ASSIGNMENT: With pictures omitted, copy exactly the lines from the one containing "Task: Click the dropdown" through the end of the records below.

Stored items
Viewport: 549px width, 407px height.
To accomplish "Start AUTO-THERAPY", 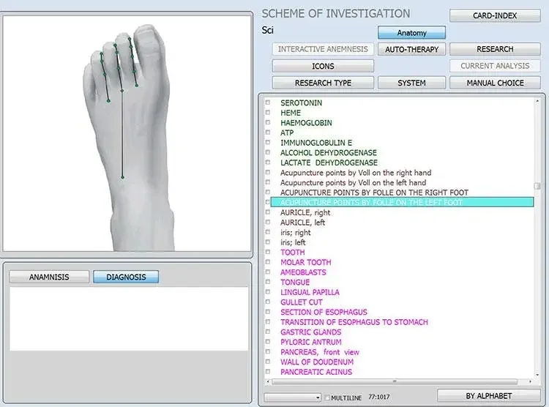I will 411,49.
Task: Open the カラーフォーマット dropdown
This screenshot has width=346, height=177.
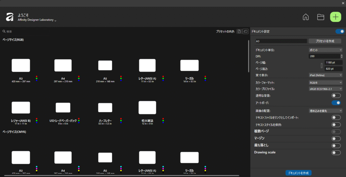Action: 325,83
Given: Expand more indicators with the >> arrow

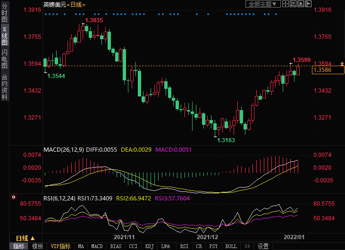Looking at the screenshot, I should pos(247,246).
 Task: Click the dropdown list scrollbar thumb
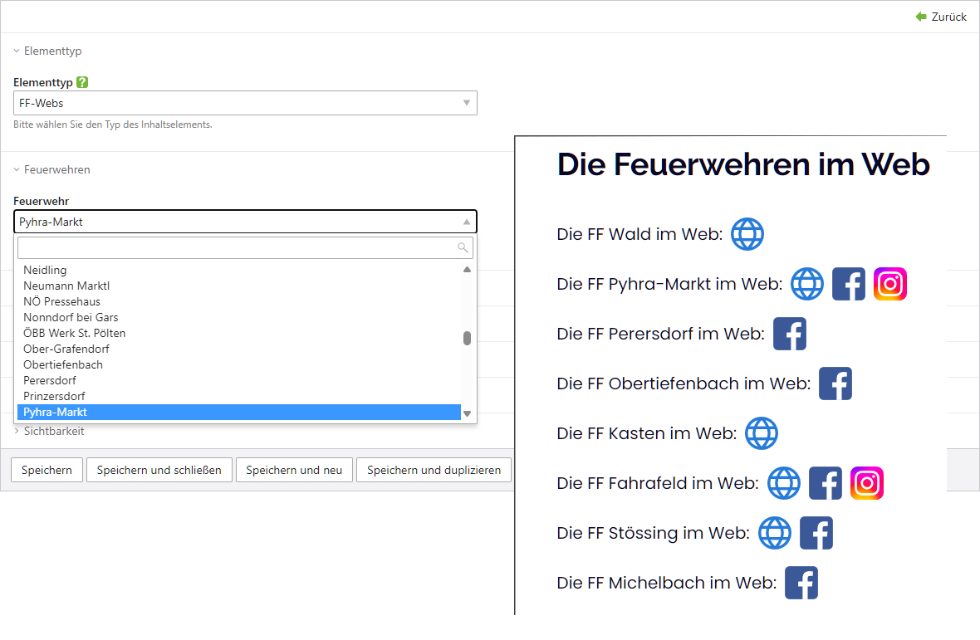pos(467,338)
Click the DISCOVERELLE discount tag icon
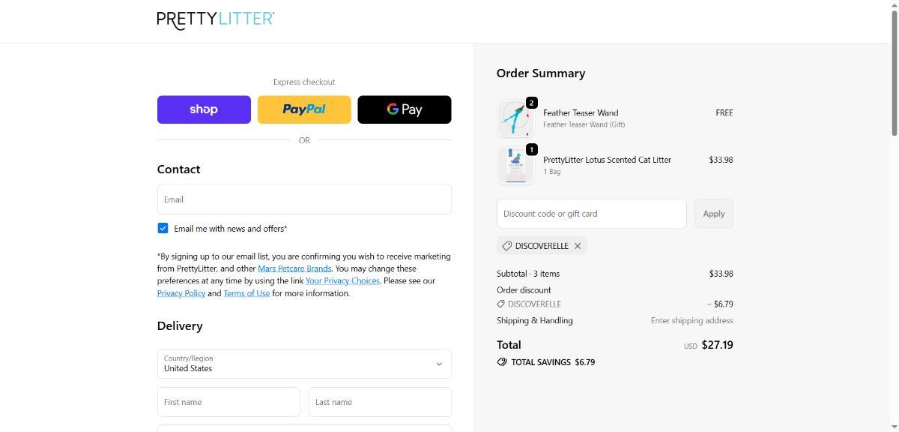 tap(507, 246)
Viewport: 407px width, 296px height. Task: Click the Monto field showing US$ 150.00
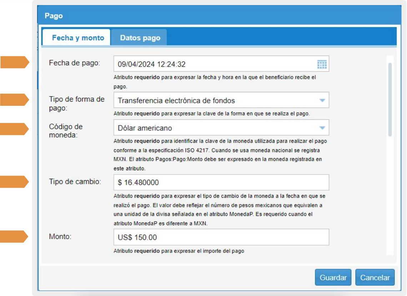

SOLUTION TO THIS TASK:
 Task: Click the dropdown list scrollbar thumb
pos(467,338)
Click the DISCOVERELLE discount tag icon
 tap(507, 246)
Viewport: 407px width, 296px height. Task: Click the Monto field showing US$ 150.00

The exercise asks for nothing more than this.